I am adding hiking to my exercise routine. Nat and I hiked the Towsley Canyon (one of the trails) while I was in chemo and it was slow going but it's a little easier now.
Lenny went with me on Veterans Day. I haven't been treated so kindly in years. He helped me up the rough spots and when I stopped to catch my breath he told me he had to catch his, too-he didn't but he was being encouraging. He was concerned that I was walking too close to the edge as we came down. Nice conversation - NORMAL conversation! I have not had a normal, pleasant conversation in years. I don't expect Lenny to know how much these things he does mean to me but, they mean so much. Kindness and caring- the cornerstones to recovery.
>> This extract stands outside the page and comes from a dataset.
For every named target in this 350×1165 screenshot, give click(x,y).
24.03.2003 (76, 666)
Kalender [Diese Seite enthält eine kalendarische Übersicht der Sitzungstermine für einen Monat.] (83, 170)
Natalia and I hiked the following day after work/school and we nearly made it to the top but the sun was setting so we came down. It turned dark before we were half-way down and I slid down on my ass in a couple places but, when we could, we hugged each other as we walked. When we couldn't hug, we held hands. She was scared and she knew I would protect her and get her to the car safely. I'll cherish that memory forever - both hiking memories.
Yesterday, before my jog, I tried to have a conversation with Joe and it went south quickly. Then, it turned ugly as he said he couldn't be affectionate because of my fat; he doesn't know how to be with someone fat. And it didn't get better after that. I don't know why I try. I hate living like this. We can't talk like normal people. I went jogging after our discussion and came home and cleared some vines from the side fence. Still upset, I walked to Towsley Canyon and walked a different trail. I cried most of the two miles up. So much ending in my life. Moving into another stage and it makes me sad. Joe has made me very sad. My hair isn't growing back fast enough. My nails falling off makes me sad. My life makes me sad and so, I cried. I cried uncontrollably at one point but I kept moving. At the turn-around I stopped crying. I came home and showered and went to bed. The depression is challenging right now and I don't know what to do. I start therapy at some point but I don't remember the date.